Stored records
▼

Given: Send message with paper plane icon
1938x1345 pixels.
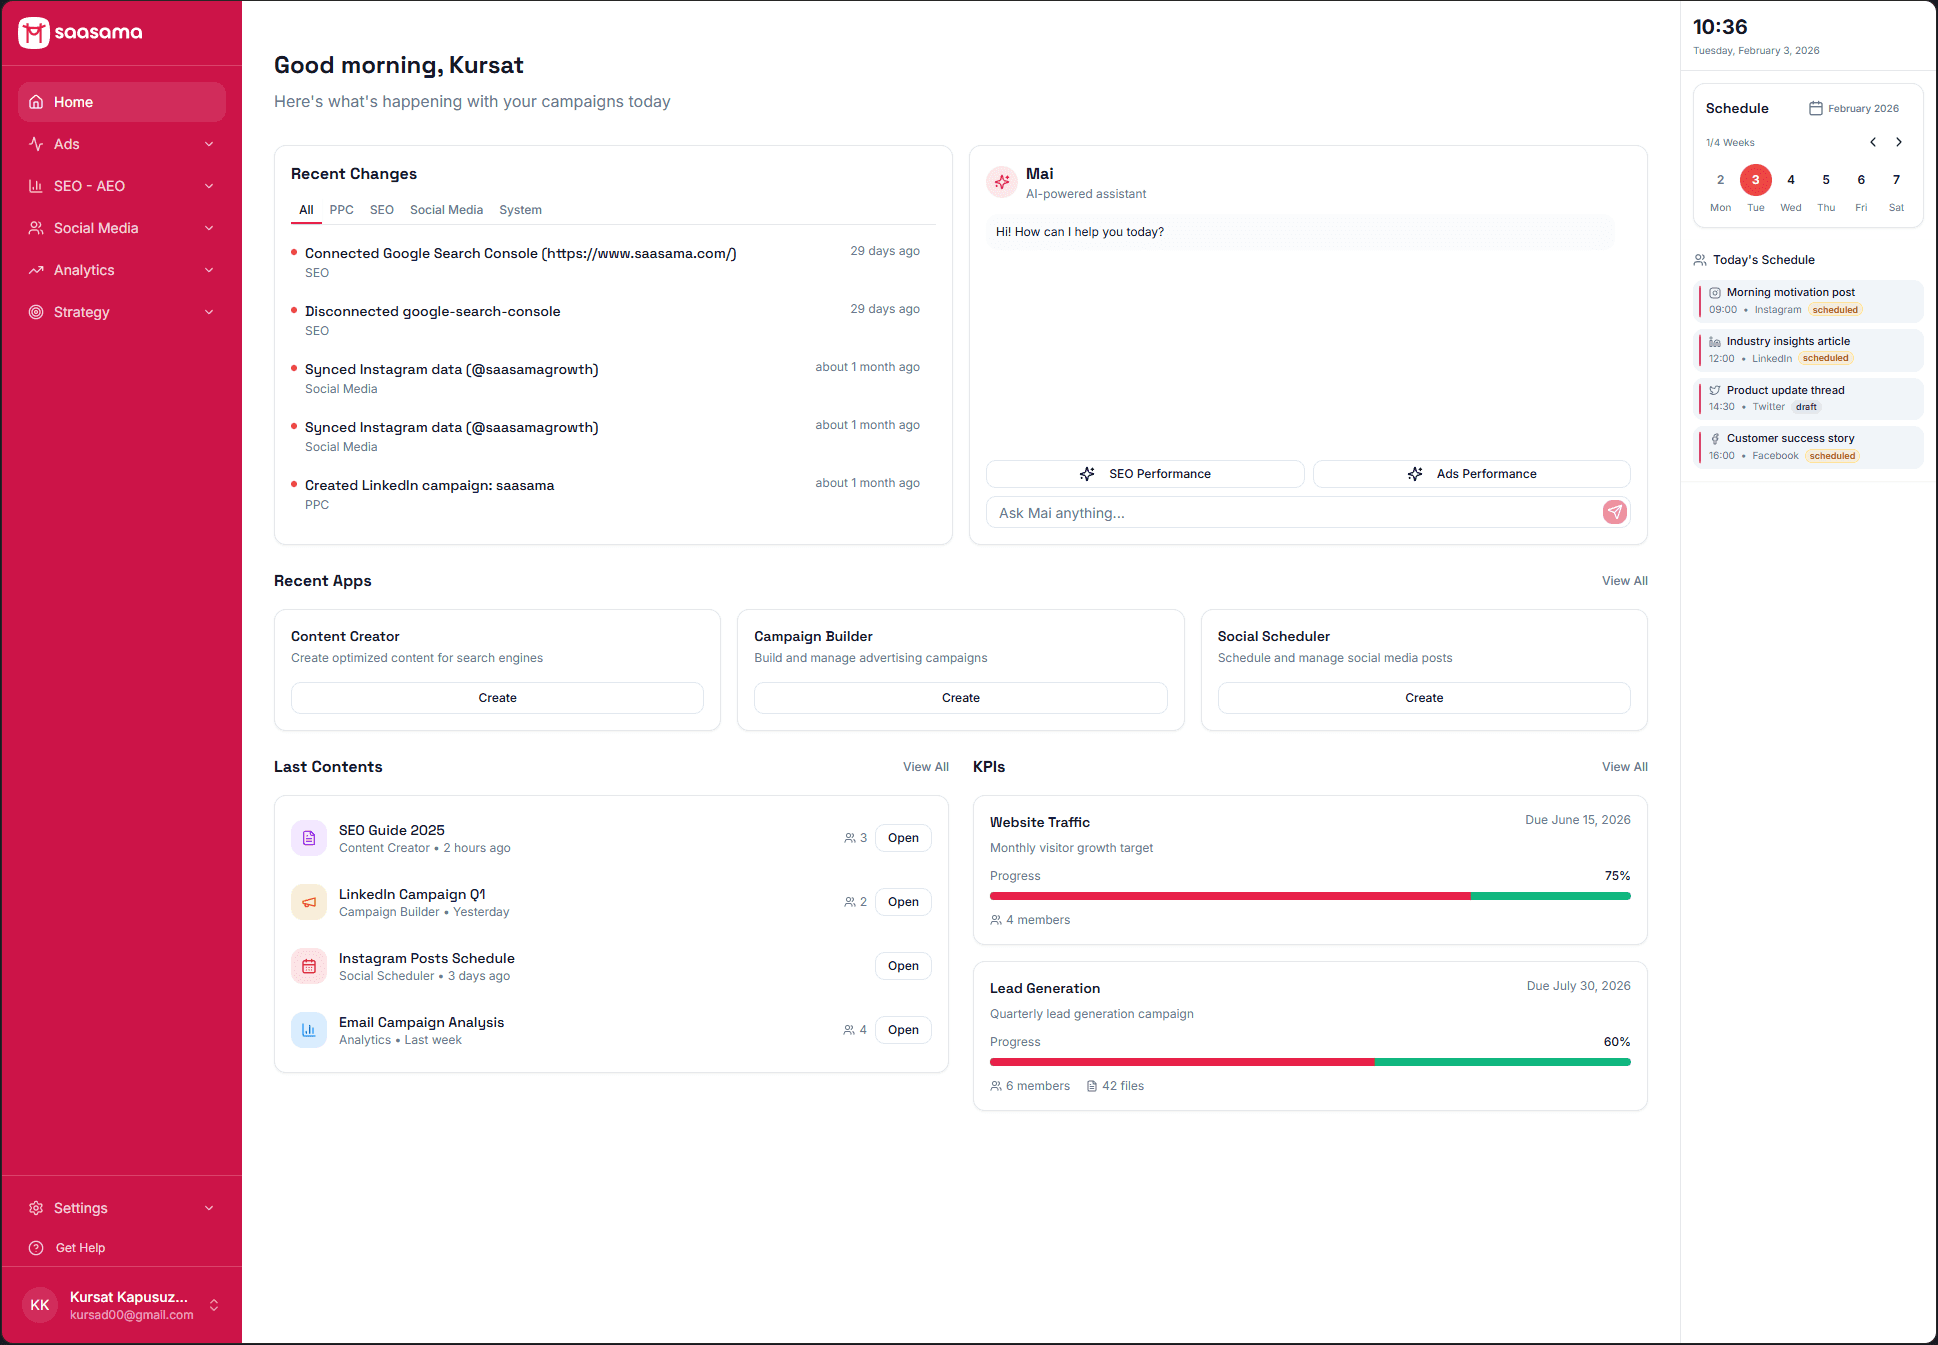Looking at the screenshot, I should pos(1614,512).
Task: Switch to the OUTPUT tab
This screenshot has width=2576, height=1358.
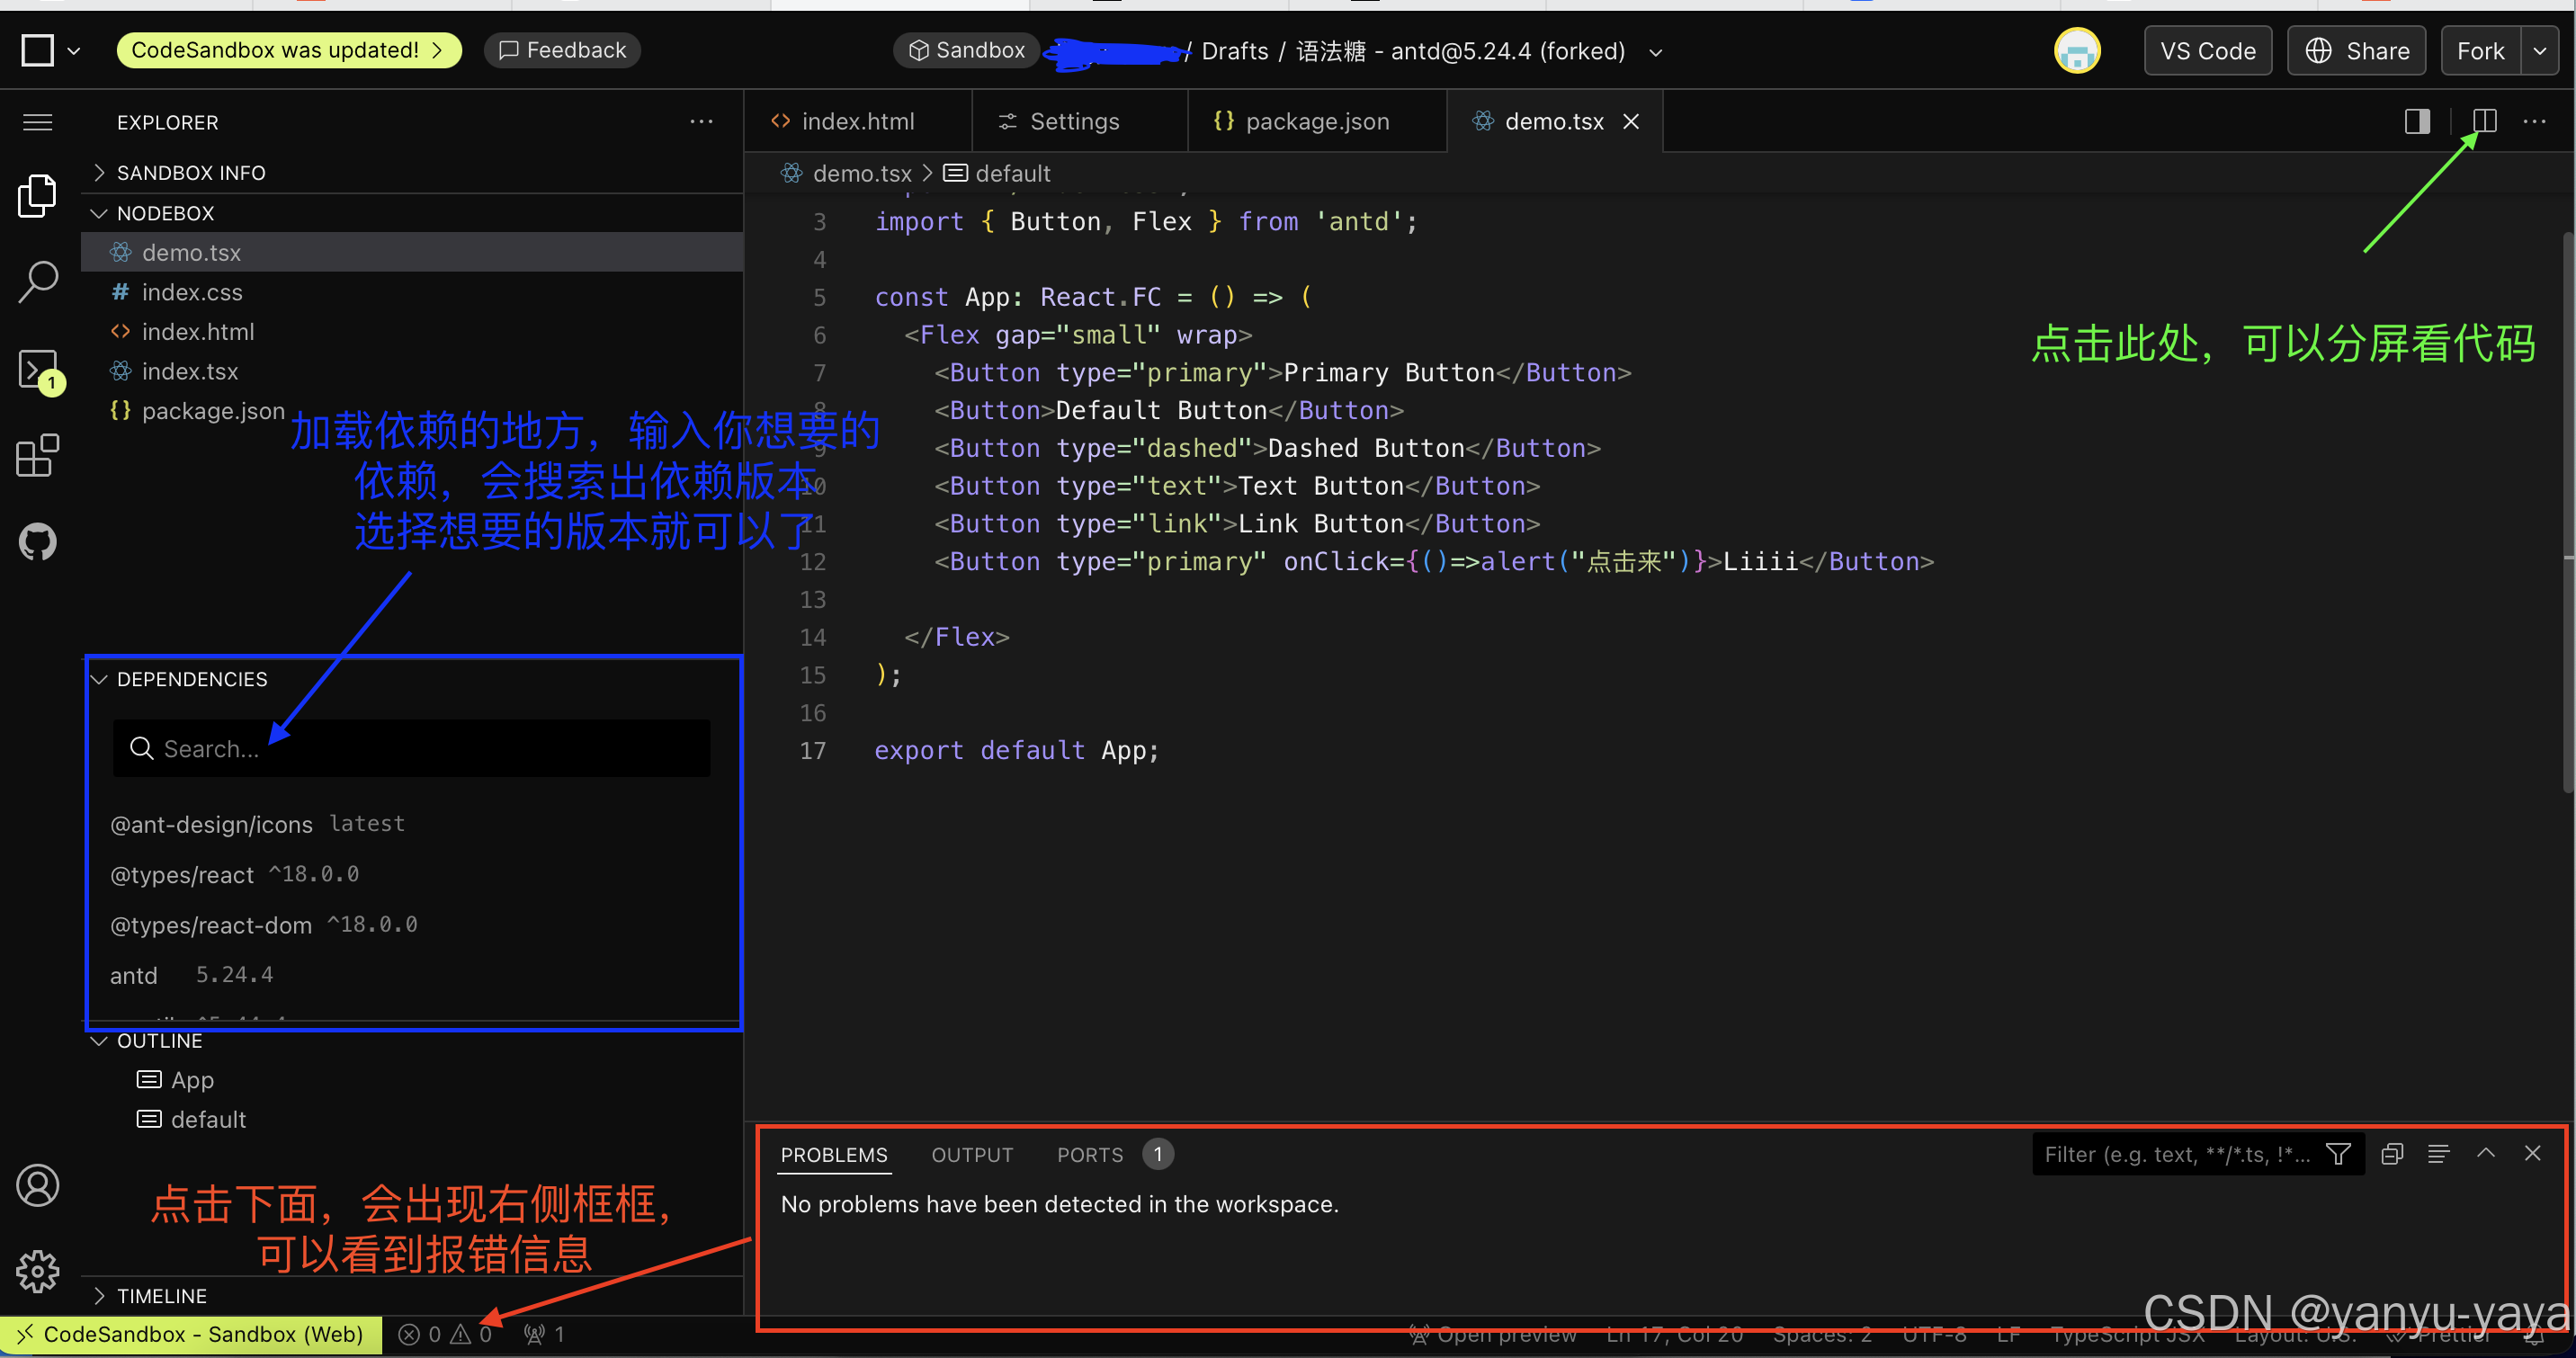Action: [972, 1154]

▲

_Assigned task_
Reproduce every line above exactly, pictures excluded.

_Result for this task_
Given: Send message with paper plane icon
1938x1345 pixels.
Looking at the screenshot, I should pos(1614,512).
Task: Switch to the OUTPUT tab
This screenshot has width=2576, height=1358.
Action: [972, 1154]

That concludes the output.